(TÂCHES À RÉALISER):
1. D'après l'extrait sur Facebook, combien d'utilisateurs le réseau social rassemble-t-il dans le monde ?
2. Recopiez à l'identique le passage de l'extrait sur Facebook allant de « Cela a mauvaise. » à « son chiffre d’affaires. ».

(EXTRAIT DU DOCUMENT):
___

Cela a mauvaise. Facebook boit la tasse. Mark Zuckerberg a perdu 17 milliards de dollars en quelques heures, le jeudi 26 juillet. La publication des comptes de Facebook et l’annonce de perspectives peu engageantes pour le premier réseau social de la planète ont été lourdement sanctionnées, à Wall Street. Le fondateur, actionnaire de référence, en a fait les frais… C’est dire que Facebook est à la peine. Plombé, entre autres, par les conséquences de l’affaire Cambridge Analytica, le réseau social rassemblant près de 2,2 milliards d’utilisateurs dans le monde a fait état d’un « ralentissement, plus marqué que prévu », de la croissance de son chiffre d’affaires.

___

(LIGNES DE DONNÉES):

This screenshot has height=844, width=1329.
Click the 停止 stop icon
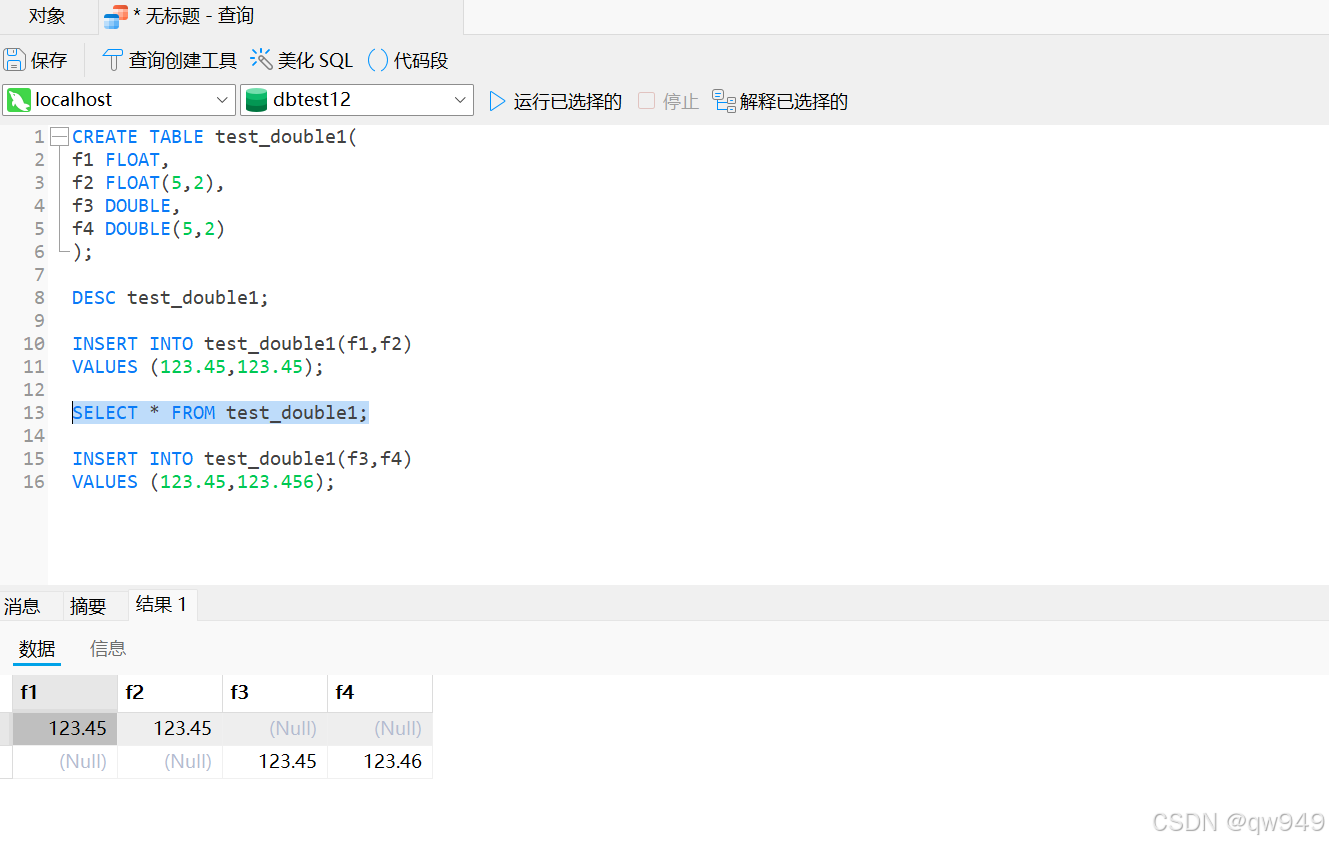(x=645, y=100)
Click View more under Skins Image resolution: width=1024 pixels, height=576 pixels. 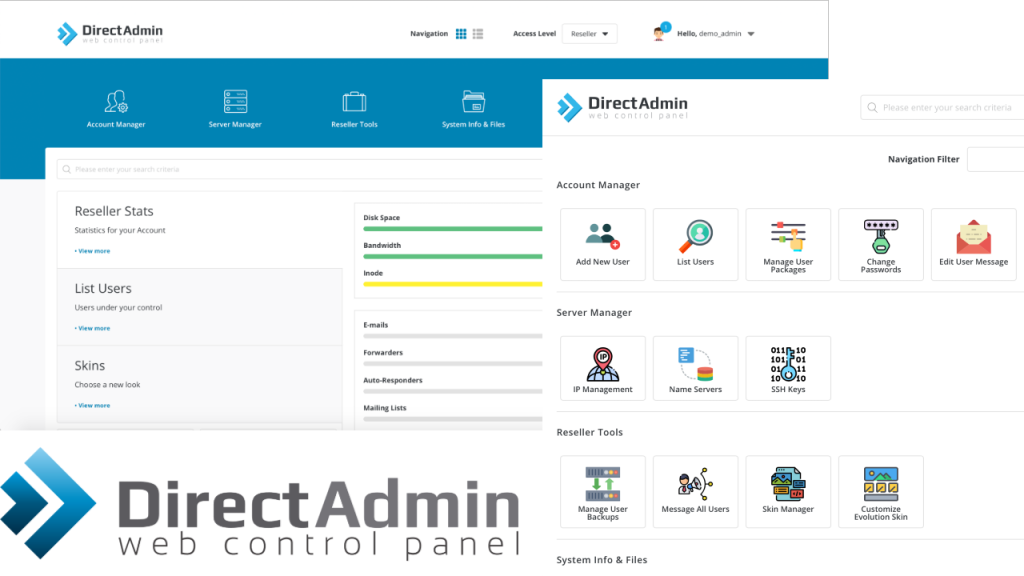92,405
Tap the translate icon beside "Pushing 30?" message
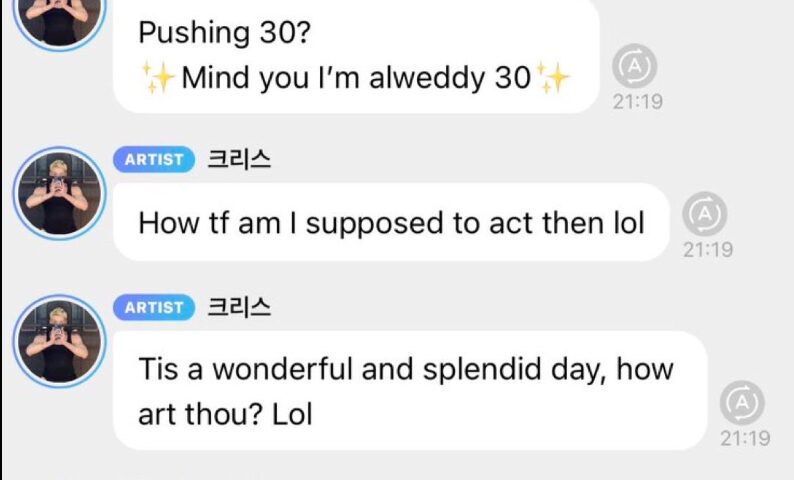The width and height of the screenshot is (794, 480). click(x=636, y=66)
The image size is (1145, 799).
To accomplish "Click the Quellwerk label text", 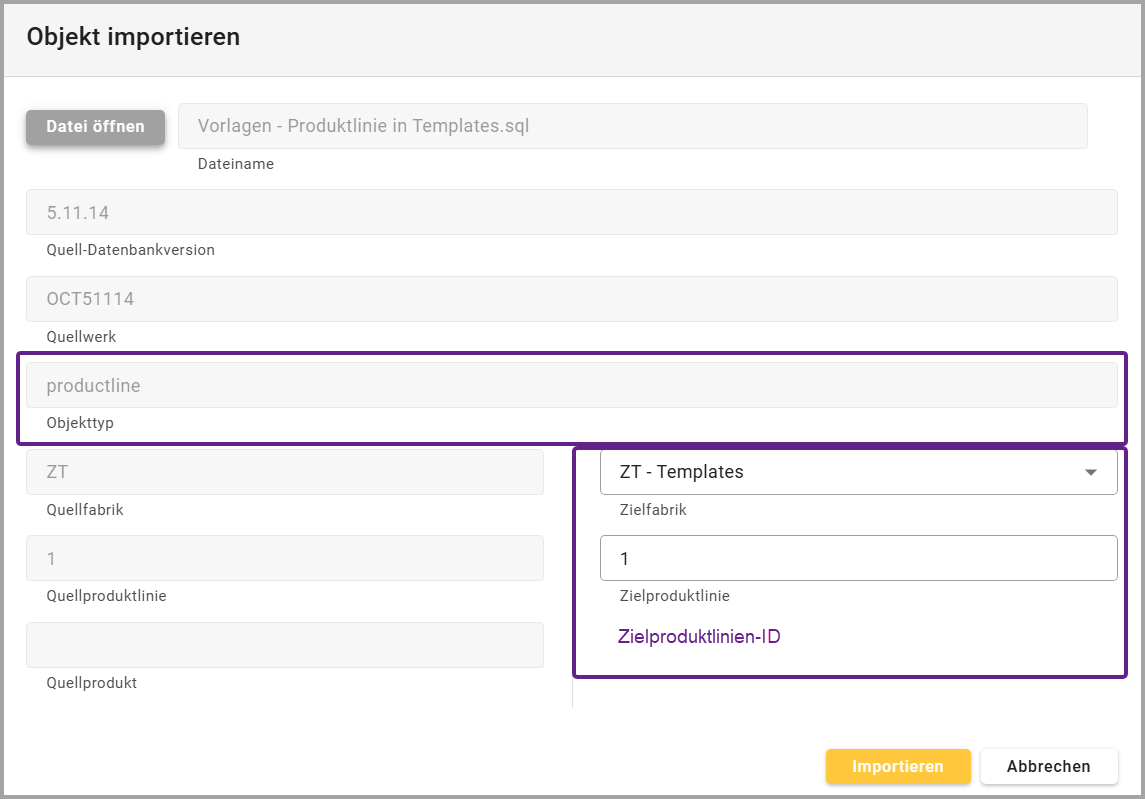I will click(81, 337).
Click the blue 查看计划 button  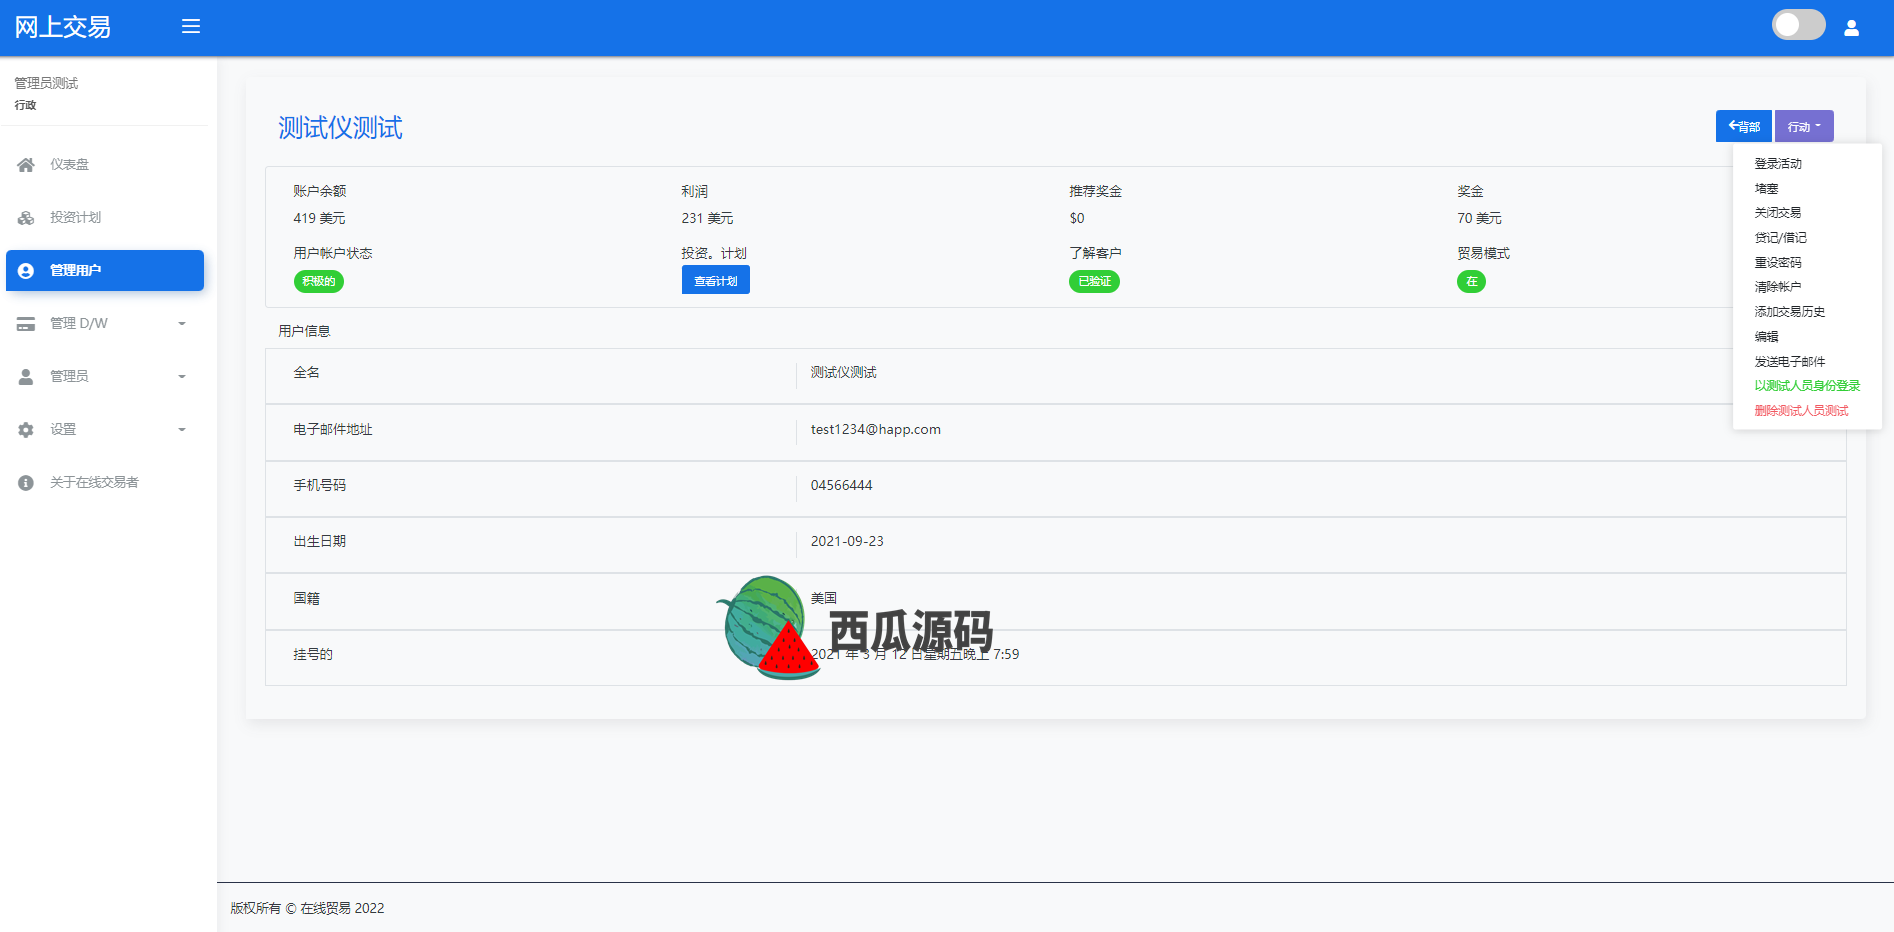click(x=715, y=281)
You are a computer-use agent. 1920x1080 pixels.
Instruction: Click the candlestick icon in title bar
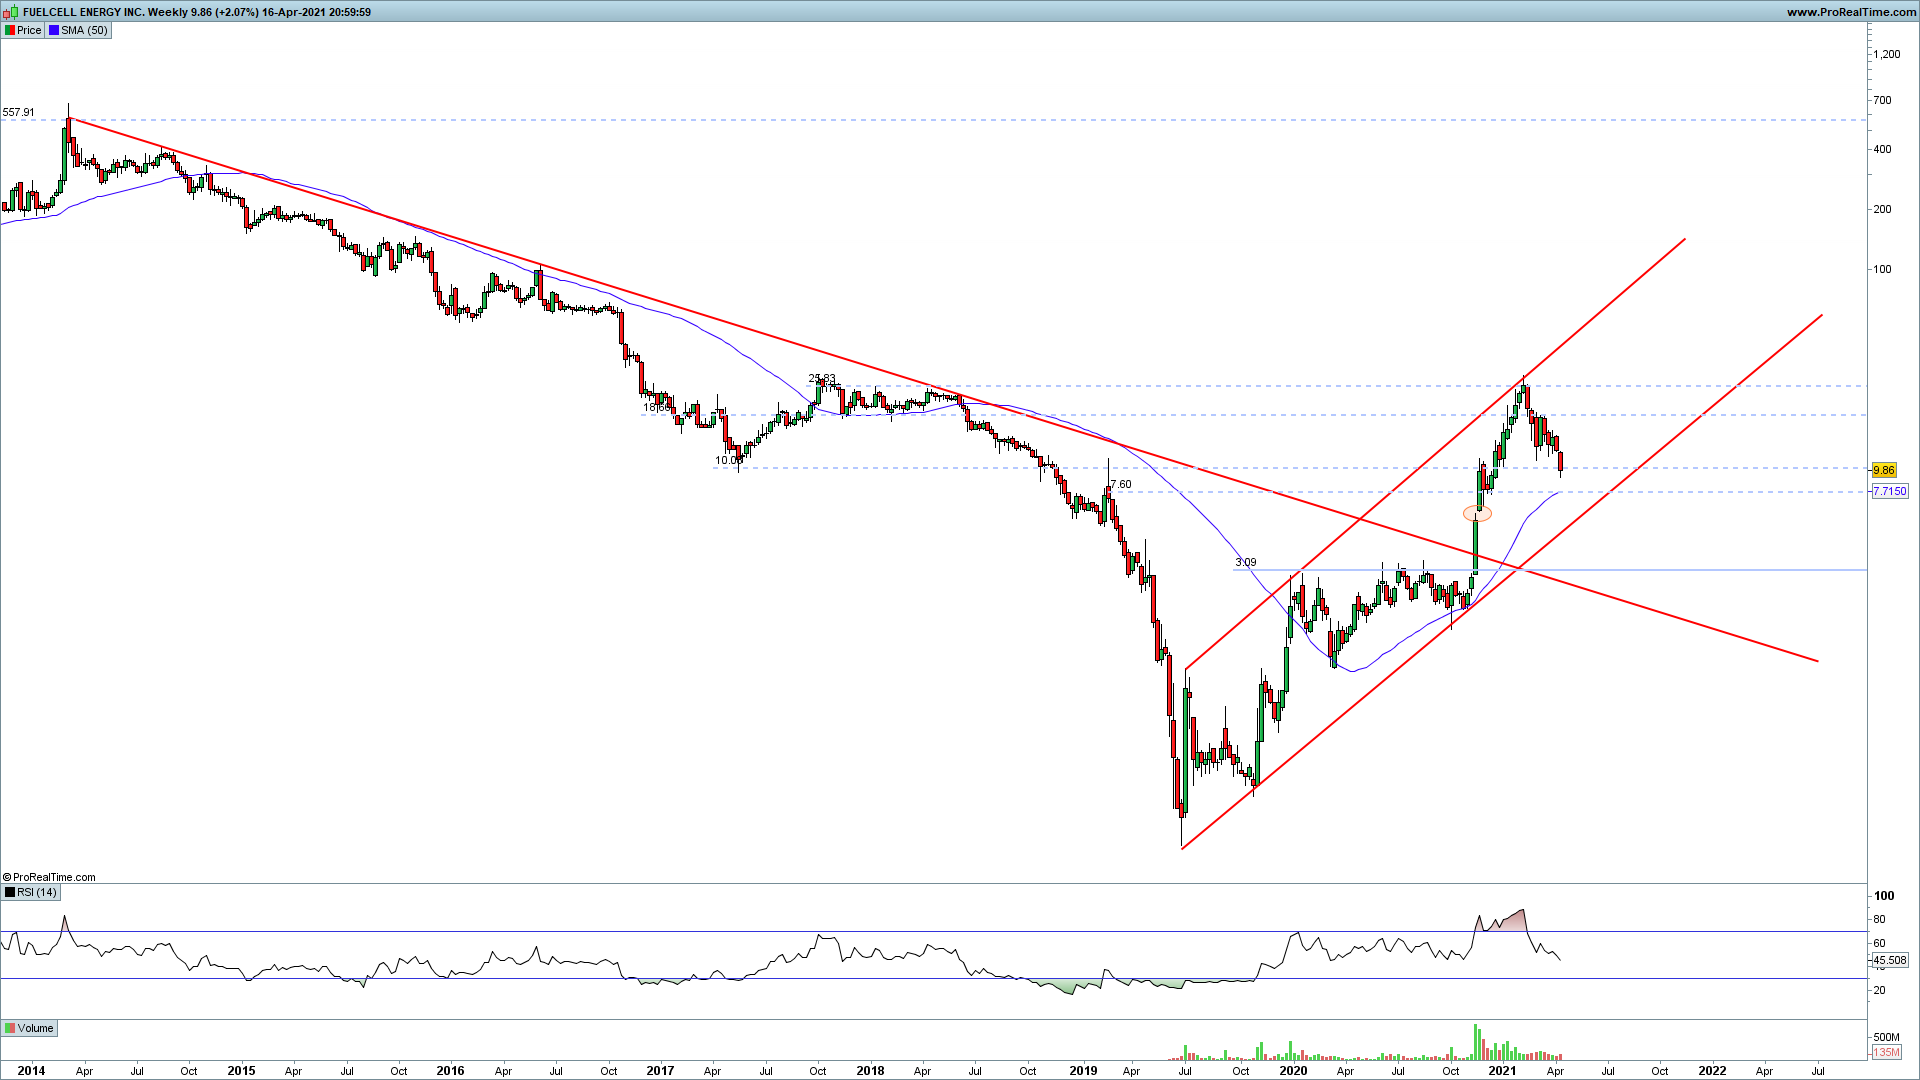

___

(RÉPONSES):
1. Près de 2,2 milliards d'utilisateurs.

2.
Cela a mauvaise. Facebook boit la tasse. Mark Zuckerberg a perdu 17 milliards de dollars en quelques heures, le jeudi 26 juillet. La publication des comptes de Facebook et l’annonce de perspectives peu engageantes pour le premier réseau social de la planète ont été lourdement sanctionnées, à Wall Street. Le fondateur, actionnaire de référence, en a fait les frais… C’est dire que Facebook est à la peine. Plombé, entre autres, par les conséquences de l’affaire Cambridge Analytica, le réseau social rassemblant près de 2,2 milliards d’utilisateurs dans le monde a fait état d’un « ralentissement, plus marqué que prévu », de la croissance de son chiffre d’affaires.